With its bold brown saddle and distinctive orange-red wattle the saddleback or tīeke is one of New Zealand’s most recognisable birds but also one of the rarest.
South Island saddleback belong to an ancient group of wattlebirds or Callaeidae that are found only in New Zealand and include the endangered kōkako and extinct huia.
The rather naïve habit of roosting and nesting close to the ground make saddleback extremely vulnerable and they were one of the first species to disappear from mainland New Zealand following the arrival of rats.
They were saved from extinction in 1964, when 36 birds were translocated from rat-infested Big South Cape Island (off Stewart Island) to nearby Big and Kaimohu Islands. This was the first time that a rescue translocation had prevented a species from becoming extinct anywhere in the world.
South Island saddleback now only exist on predator-free offshore islands. In September 2014 the Abel Tasman Birdsong Trust transferred 40 birds from Motuara Island in the Marlborough Sounds to Adele Island in the Abel Tasman National Park.

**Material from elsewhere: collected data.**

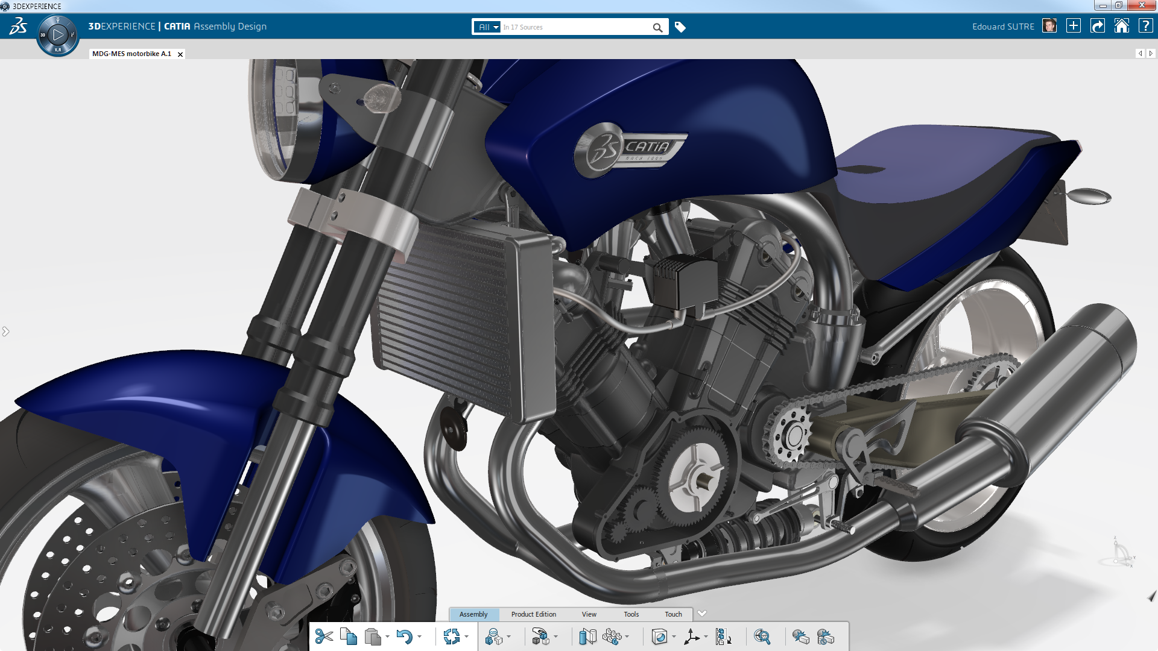Open the 3D compass play button

[x=58, y=35]
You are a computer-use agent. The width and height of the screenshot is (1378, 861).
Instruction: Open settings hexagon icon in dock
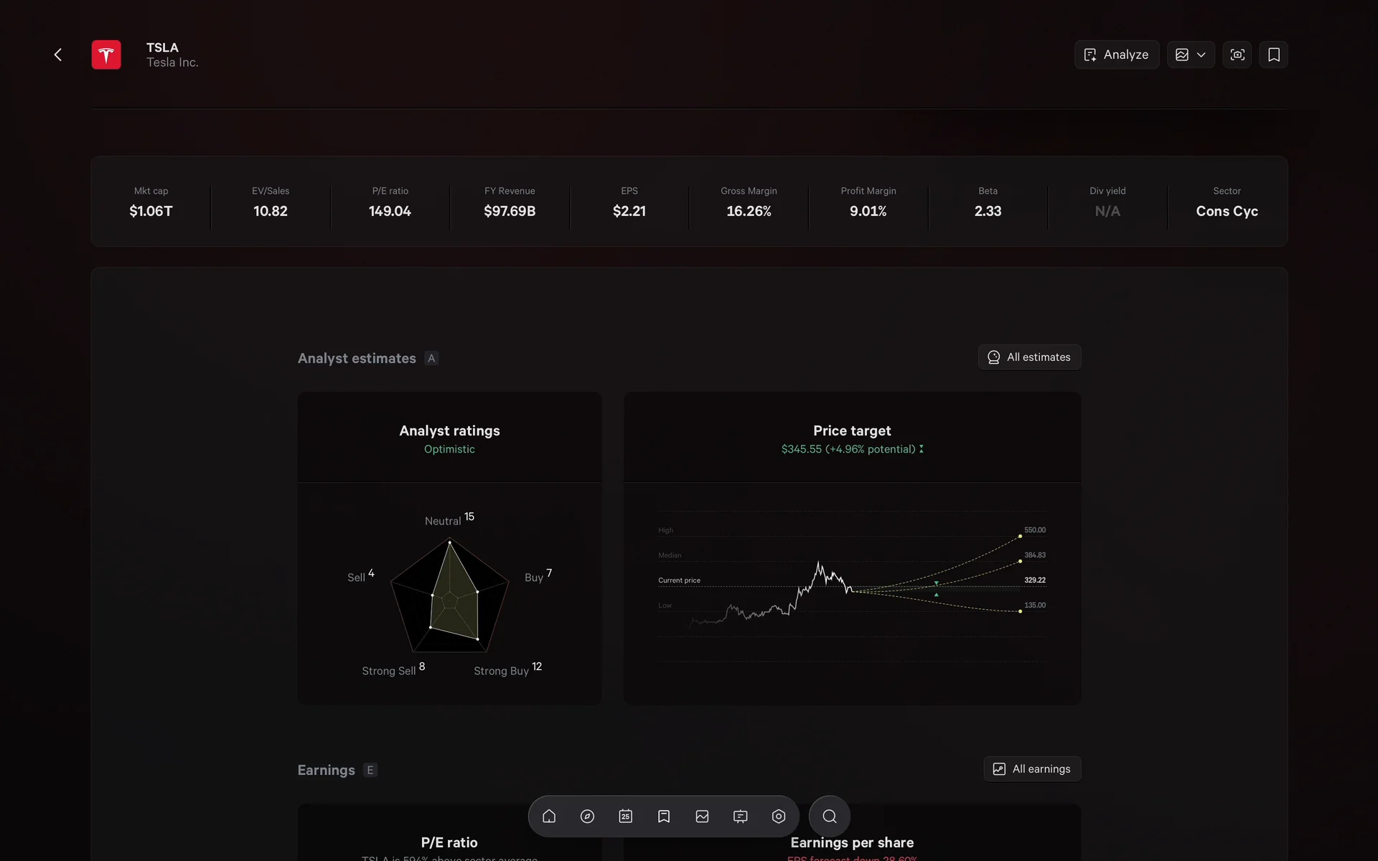coord(779,817)
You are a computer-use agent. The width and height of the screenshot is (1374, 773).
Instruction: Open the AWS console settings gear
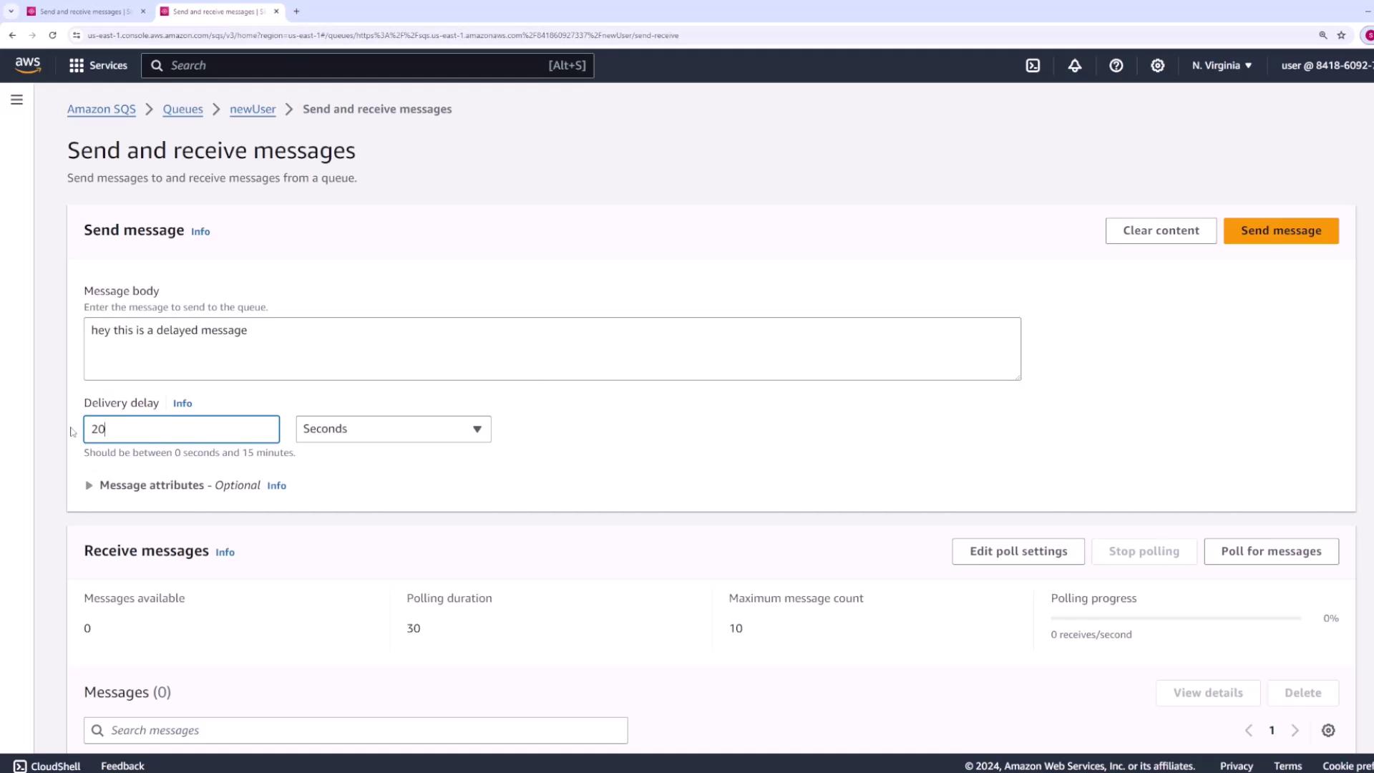pos(1158,65)
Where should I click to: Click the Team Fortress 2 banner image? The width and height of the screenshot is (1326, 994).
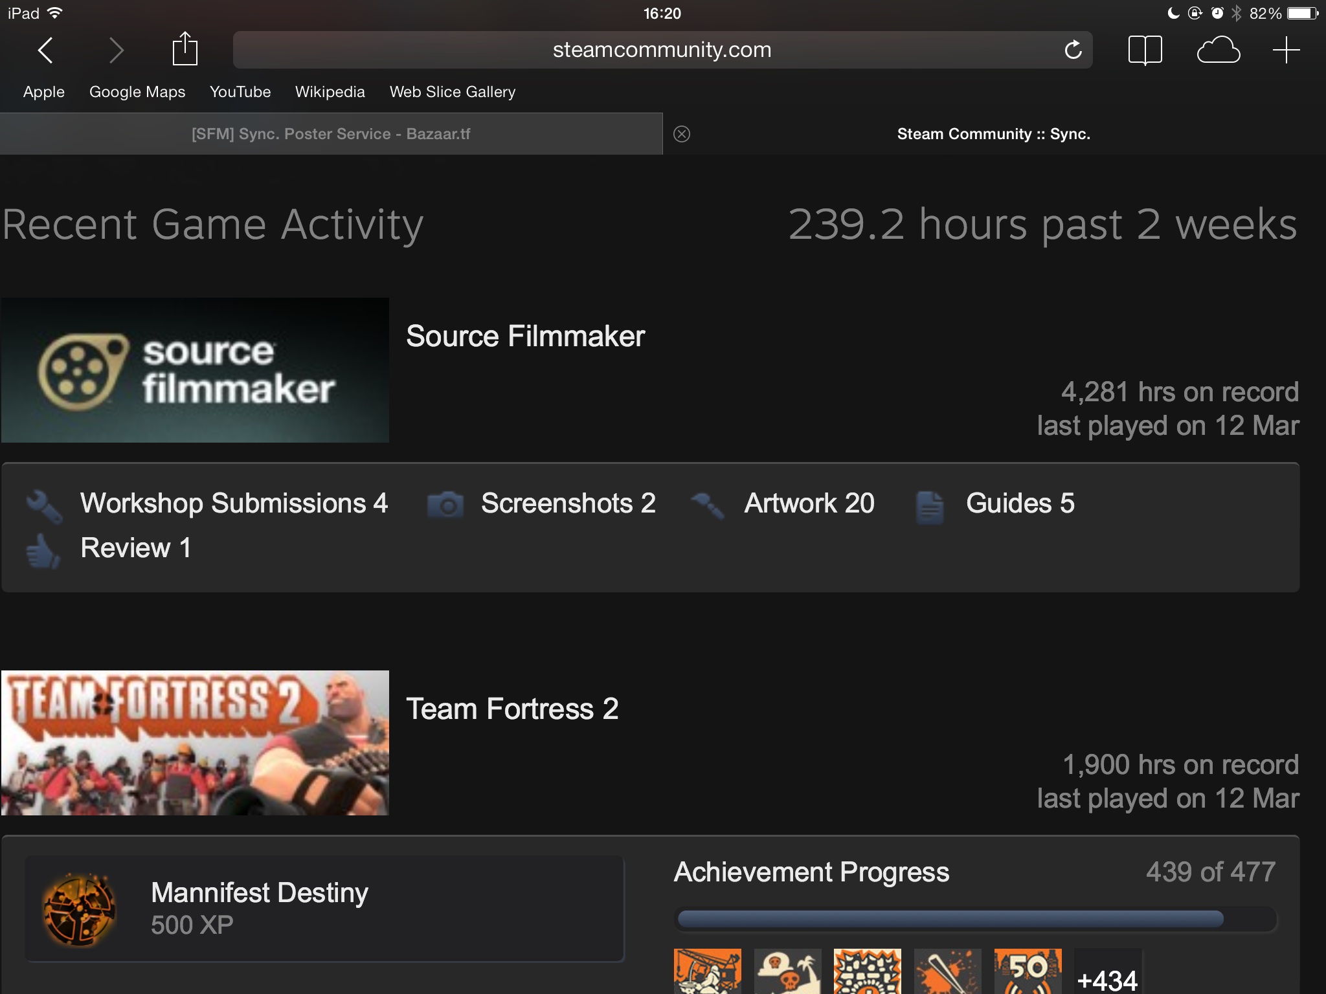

It is likely to result in the establishment of a species that has been absent from the national park for probably 150 years.
Saddlebacks are most common in coastal forest and regenerating native forest so are ideally suited to Adele Island.
Māori legend has it that the tīeke got its name after Māori demi-god Maui got angry when the saddleback wouldn’t bring him water while he was lassoing the sun to slow it down. Maui grabbed the tīeke with his fiery hand and burnt its feathers. From that day the saddleback wore a brown ‘saddle’.